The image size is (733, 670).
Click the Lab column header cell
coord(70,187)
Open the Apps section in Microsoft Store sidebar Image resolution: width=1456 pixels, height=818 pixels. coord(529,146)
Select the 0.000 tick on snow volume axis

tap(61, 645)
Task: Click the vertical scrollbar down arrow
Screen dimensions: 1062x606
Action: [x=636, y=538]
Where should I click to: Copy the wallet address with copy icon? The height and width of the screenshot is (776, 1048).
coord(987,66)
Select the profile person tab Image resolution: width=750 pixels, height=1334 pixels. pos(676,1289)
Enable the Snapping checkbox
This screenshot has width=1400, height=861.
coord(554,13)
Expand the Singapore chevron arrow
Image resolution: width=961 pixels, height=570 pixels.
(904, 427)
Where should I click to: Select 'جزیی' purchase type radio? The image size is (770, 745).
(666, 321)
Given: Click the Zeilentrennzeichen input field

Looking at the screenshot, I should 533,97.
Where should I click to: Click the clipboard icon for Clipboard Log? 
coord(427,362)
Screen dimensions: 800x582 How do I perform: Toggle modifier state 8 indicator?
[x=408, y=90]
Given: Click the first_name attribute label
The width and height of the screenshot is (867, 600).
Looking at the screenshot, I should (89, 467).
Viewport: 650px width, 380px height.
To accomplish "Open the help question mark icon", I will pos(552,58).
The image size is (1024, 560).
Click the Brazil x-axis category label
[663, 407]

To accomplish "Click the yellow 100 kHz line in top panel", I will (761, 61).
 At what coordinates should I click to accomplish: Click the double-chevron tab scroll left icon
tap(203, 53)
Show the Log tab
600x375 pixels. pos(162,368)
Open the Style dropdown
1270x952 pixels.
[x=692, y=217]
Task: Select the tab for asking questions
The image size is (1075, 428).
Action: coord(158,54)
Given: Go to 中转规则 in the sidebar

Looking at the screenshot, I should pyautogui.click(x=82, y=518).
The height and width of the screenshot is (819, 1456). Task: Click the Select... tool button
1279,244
= = = =
:: Written instruction ::
List every line of the records that contains the word "label", with case counting.

:: Result of the exercise ::
Given: Click the first_name attribute label
Click the Brazil x-axis category label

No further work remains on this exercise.